Questions ::
1 – From the excerpt about pulling strings, copy the stretch from "A broken nose is" through "the same day." word for word.
2 – Answer these questions using the excerpt about pulling strings:
(a) What injury did the significant other have?
(b) When is the surgery to fix that injury usually done?
(c) What does the writer call pulling strings a form of?
3 – Write a continuation of the excerpt about pulling strings, picking up right after its final sentence.

Excerpt ::

Fast forward to a few days ago when aforementioned individual’s significant other has a broken nose. And I get a couple of text messages and a missed call asking me to pull strings to get them seen in emergency faster.

A broken nose is an accident but it’s not an emergency. It’s painful, unpleasant and ugly but it is not life or limb threatening and the surgery for fixing it is usually done a few days later, not even on the same day.

Pulling strings is a form of corruption. Really speaking, I should never have done it in the first place- my only justification can be that not intervening in a potentially life threatening situation would have been a worse evil. Pulling strings is a common thing in Australia. So much is about who you know. You know someone connected to the head of a big company? Let’s arrange an internship. Your father went to school with someone who is the head of department in a hospital? Instant research opportunity. A politician’s or staff member’s family member is in emergency? Let’s fast track surgery.

Record excerpts ::
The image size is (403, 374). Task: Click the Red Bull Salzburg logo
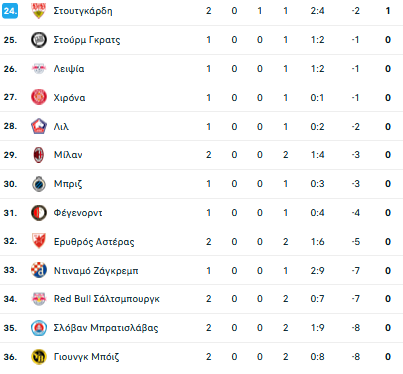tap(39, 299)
* * *
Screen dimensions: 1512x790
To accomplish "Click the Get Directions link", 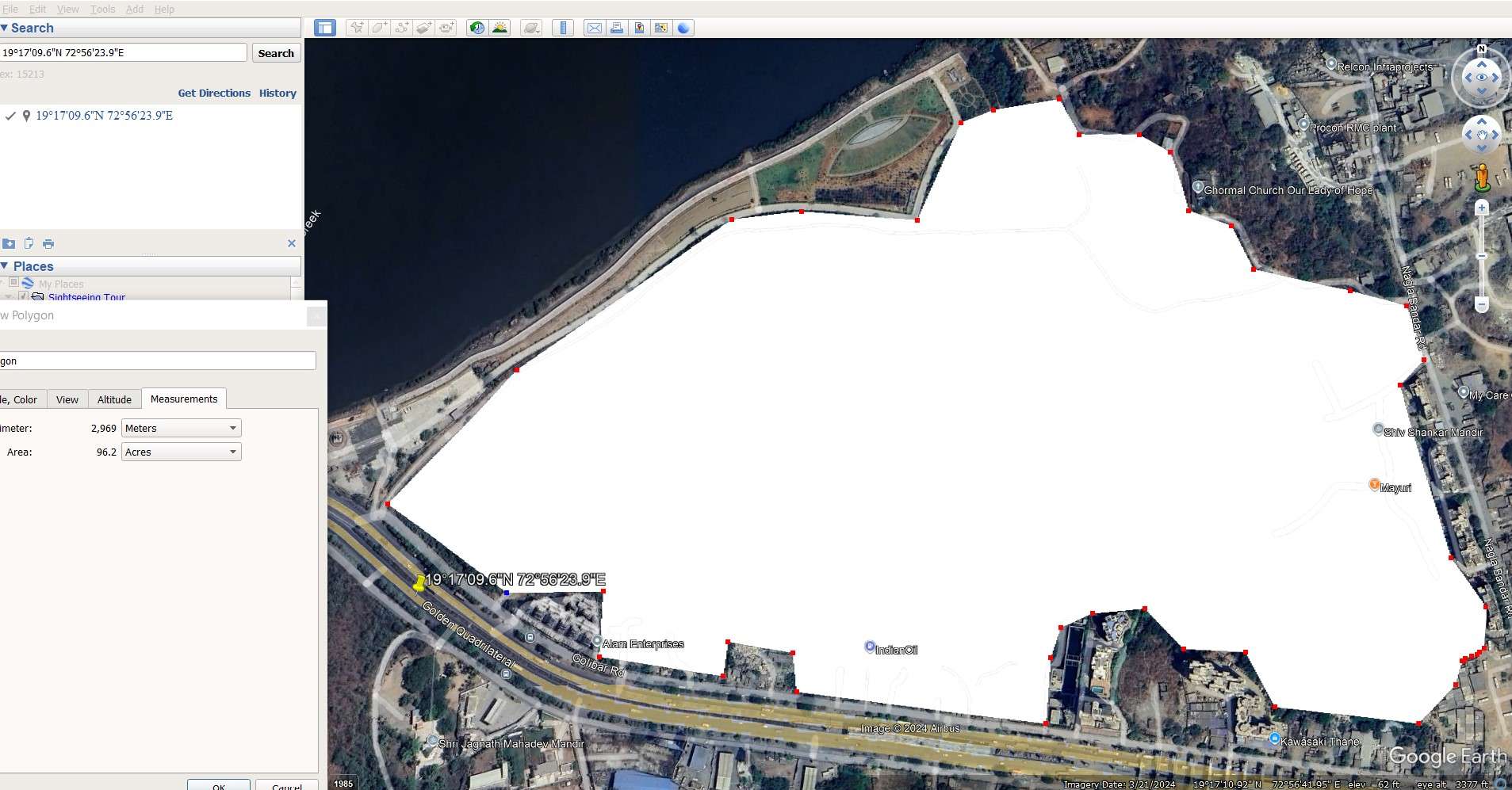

Responses to the tasks ::
1 –
A broken nose is an accident but it’s not an emergency. It’s painful, unpleasant and ugly but it is not life or limb threatening and the surgery for fixing it is usually done a few days later, not even on the same day.

2 –
(a) A broken nose.
(b) A few days later, not even on the same day.
(c) Corruption.

3 –
Who knows which other patients were in emergency when they walked in with a broken nose? Someone with chest pain? Someone with a stroke? Someone with appendicitis? There is a cost to every string you pull. There is always someone who loses out. I knew a couple of junior doctors who used to bribe the bookings clerks with chocolates and coffees to get their unit’s scans done faster. Who was missing out on an urgent MRI or CT as a result? Someone with an acute stroke? A patient with bowel contents leaking into their abdomen? Someone who had been hit by a car?

The scarcer the resources and the more underpaid the people on the receiving end of bribery, the more susceptible society is to corruption. Additionally, the less it is policed by independent bodies with the power to investigate and prosecute, the more likely people are to get away with things. In the hospital setting this means rigorous auditing procedures and systems analysis.

In the end I politely declined to intervene and explained my reasons. By the time I’d gotten the messages in the first place it was too late. They were already making a complaint to the health minister.